**WORK TO COMPLETE**
Going line by line through the material below, tally those that contain the word "menu" and give the count by itself.

**EXTRACTED INFORMATION**

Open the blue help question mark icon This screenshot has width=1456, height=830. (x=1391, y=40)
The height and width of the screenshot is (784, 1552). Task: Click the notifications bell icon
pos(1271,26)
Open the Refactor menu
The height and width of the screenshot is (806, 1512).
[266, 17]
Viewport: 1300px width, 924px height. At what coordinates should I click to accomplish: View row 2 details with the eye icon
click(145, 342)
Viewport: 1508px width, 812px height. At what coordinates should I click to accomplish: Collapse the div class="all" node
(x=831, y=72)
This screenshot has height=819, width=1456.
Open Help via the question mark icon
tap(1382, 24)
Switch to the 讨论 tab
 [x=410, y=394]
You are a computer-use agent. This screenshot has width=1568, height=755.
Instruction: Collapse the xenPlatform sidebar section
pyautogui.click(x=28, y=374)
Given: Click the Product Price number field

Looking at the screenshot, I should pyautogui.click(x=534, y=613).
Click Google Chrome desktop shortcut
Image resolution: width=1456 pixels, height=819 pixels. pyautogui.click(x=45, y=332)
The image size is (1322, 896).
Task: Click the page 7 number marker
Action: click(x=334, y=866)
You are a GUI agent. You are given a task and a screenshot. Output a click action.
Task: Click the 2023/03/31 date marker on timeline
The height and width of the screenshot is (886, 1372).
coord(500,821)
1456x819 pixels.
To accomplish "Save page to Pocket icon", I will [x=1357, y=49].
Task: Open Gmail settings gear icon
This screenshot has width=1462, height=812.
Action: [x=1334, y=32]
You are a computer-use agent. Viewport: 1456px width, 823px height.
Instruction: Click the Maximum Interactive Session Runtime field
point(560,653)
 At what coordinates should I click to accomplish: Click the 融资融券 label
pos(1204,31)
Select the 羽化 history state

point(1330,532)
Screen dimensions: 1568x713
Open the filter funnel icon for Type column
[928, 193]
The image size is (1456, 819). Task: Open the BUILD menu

**FINISHED EXERCISE**
2